- **Aim of the exercise**
Output only the lines below from the one containing "The height and width of the screenshot is (429, 620)." to the one containing "Task: Click round", exactly as written, both ends kept.

= = = = = = =

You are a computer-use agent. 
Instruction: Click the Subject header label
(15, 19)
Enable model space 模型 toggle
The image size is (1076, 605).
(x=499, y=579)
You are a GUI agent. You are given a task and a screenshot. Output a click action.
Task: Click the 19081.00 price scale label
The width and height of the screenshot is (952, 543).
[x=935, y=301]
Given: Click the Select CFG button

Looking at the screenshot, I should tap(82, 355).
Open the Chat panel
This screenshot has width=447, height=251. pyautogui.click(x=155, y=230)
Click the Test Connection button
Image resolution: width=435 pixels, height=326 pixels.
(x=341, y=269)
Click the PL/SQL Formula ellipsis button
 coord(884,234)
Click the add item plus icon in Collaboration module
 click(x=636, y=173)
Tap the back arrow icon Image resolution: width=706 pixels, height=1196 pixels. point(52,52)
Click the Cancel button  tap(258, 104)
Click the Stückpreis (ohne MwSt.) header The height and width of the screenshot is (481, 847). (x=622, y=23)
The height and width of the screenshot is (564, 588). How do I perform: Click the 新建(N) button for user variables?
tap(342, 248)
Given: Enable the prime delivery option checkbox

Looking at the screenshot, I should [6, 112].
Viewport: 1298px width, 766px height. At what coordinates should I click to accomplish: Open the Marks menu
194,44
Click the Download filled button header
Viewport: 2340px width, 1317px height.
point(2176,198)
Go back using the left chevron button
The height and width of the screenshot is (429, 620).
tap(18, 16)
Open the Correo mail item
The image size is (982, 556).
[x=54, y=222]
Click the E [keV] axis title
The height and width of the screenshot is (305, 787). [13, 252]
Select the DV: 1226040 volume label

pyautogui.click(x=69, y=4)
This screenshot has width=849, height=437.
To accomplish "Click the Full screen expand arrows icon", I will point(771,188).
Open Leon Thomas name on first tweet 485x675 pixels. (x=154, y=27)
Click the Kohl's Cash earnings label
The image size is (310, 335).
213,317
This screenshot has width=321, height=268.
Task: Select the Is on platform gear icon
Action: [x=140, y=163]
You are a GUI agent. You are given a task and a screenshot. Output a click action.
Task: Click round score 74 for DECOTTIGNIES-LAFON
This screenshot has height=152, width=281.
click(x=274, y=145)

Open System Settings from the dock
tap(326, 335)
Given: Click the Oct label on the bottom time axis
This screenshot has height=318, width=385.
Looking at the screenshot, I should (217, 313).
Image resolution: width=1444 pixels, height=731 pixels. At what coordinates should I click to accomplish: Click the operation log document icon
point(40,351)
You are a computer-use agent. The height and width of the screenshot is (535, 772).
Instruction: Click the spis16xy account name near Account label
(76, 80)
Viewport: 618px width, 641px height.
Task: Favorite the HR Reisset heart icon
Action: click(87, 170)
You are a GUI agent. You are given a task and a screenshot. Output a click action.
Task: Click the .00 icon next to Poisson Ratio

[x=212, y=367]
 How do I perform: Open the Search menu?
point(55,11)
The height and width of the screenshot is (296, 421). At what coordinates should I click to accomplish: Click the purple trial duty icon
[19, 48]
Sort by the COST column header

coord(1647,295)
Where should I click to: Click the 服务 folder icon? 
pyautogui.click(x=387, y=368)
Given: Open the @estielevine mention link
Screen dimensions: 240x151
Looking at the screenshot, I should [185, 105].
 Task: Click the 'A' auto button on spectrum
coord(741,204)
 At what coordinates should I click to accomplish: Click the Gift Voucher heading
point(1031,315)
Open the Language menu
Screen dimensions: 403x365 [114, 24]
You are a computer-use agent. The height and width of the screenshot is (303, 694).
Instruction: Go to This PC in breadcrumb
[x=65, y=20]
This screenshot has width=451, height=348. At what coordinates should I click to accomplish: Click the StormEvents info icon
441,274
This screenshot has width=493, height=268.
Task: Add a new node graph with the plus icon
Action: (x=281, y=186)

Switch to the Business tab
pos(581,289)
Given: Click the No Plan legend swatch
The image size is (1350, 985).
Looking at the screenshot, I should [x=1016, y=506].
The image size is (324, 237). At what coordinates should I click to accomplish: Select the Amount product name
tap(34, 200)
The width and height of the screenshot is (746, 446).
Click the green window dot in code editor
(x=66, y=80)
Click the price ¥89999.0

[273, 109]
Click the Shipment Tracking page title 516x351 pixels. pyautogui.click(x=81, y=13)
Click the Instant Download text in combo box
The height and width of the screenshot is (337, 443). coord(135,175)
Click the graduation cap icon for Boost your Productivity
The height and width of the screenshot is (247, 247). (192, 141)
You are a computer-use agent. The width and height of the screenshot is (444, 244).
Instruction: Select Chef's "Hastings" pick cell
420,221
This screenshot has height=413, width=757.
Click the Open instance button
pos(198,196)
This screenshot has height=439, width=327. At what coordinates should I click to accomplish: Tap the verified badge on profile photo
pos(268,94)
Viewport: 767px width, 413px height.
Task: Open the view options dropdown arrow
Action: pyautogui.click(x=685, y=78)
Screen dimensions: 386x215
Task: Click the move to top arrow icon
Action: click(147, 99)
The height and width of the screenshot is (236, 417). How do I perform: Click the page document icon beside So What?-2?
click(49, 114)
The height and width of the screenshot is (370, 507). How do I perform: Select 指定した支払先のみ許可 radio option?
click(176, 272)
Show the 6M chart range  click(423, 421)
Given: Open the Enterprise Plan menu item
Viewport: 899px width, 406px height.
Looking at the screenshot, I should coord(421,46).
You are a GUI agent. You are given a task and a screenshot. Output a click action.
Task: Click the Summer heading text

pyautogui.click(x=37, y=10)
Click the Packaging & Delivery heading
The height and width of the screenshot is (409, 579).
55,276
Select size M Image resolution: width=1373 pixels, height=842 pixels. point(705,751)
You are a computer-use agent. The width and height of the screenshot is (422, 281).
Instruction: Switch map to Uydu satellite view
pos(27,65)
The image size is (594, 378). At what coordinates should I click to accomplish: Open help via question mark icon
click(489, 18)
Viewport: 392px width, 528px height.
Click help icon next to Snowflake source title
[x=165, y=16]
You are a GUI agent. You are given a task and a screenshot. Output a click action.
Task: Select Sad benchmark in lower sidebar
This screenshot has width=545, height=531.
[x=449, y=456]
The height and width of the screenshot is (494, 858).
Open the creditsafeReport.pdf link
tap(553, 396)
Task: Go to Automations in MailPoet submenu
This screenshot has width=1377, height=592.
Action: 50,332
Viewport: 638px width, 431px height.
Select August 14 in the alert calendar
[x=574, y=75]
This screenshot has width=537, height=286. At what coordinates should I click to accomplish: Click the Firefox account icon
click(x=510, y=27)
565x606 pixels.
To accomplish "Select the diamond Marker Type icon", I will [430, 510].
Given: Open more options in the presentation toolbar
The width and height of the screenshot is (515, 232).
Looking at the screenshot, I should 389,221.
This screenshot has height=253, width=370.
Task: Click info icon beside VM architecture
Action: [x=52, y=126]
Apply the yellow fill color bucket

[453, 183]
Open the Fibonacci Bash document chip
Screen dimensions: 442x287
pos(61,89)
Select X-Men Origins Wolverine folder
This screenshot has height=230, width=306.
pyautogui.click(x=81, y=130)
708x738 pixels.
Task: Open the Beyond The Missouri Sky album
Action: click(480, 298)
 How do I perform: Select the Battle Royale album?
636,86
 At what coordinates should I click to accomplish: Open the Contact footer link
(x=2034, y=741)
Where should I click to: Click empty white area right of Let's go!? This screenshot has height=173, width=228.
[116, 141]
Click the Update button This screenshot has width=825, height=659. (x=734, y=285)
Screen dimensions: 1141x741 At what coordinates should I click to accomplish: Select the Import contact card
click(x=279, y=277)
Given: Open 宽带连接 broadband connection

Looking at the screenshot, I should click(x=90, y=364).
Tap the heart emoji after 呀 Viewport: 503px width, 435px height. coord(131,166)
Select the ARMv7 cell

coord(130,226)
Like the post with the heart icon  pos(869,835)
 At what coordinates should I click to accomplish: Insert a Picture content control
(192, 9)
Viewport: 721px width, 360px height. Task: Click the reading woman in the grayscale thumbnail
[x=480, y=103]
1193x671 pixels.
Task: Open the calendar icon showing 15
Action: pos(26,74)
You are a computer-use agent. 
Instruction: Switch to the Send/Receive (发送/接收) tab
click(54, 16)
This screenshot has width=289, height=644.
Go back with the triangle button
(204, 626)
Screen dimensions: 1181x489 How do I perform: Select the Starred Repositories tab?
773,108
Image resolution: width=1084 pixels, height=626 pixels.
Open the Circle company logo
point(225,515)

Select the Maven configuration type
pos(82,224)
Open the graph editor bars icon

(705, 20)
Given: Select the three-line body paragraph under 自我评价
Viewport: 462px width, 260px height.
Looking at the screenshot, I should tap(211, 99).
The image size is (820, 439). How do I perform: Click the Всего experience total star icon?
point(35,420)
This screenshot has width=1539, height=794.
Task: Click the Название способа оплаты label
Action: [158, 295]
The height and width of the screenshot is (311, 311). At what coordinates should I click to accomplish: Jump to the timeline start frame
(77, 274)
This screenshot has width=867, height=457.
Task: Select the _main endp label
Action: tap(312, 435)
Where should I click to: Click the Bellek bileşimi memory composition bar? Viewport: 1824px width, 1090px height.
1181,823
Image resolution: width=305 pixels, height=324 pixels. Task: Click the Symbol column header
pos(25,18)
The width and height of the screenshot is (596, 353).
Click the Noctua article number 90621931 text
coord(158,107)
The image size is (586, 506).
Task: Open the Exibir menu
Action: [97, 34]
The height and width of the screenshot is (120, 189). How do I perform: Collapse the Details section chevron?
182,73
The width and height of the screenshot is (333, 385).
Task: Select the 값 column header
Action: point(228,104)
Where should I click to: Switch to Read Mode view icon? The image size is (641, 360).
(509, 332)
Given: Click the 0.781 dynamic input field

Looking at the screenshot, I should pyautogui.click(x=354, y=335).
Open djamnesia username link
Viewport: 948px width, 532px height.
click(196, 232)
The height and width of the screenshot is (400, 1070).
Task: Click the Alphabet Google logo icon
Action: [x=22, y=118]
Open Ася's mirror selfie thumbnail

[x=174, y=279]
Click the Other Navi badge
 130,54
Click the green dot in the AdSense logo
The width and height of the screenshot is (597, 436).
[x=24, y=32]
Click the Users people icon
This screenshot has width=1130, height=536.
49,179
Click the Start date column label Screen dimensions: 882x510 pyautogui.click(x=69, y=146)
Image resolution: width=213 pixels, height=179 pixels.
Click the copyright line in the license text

= = = = = = =

- **Result of this exercise**
The height and width of the screenshot is (429, 620).
tap(18, 16)
Open the Correo mail item
The image size is (982, 556).
[x=54, y=222]
Click the E [keV] axis title
The height and width of the screenshot is (305, 787). [13, 252]
Select the DV: 1226040 volume label

pyautogui.click(x=69, y=4)
This screenshot has width=849, height=437.
To accomplish "Click the Full screen expand arrows icon", I will point(771,188).
Open Leon Thomas name on first tweet 485x675 pixels. (x=154, y=27)
Click the Kohl's Cash earnings label
The image size is (310, 335).
213,317
This screenshot has width=321, height=268.
Task: Select the Is on platform gear icon
Action: [x=140, y=163]
You are a GUI agent. You are given a task and a screenshot. Output a click action.
Task: Click round score 74 for DECOTTIGNIES-LAFON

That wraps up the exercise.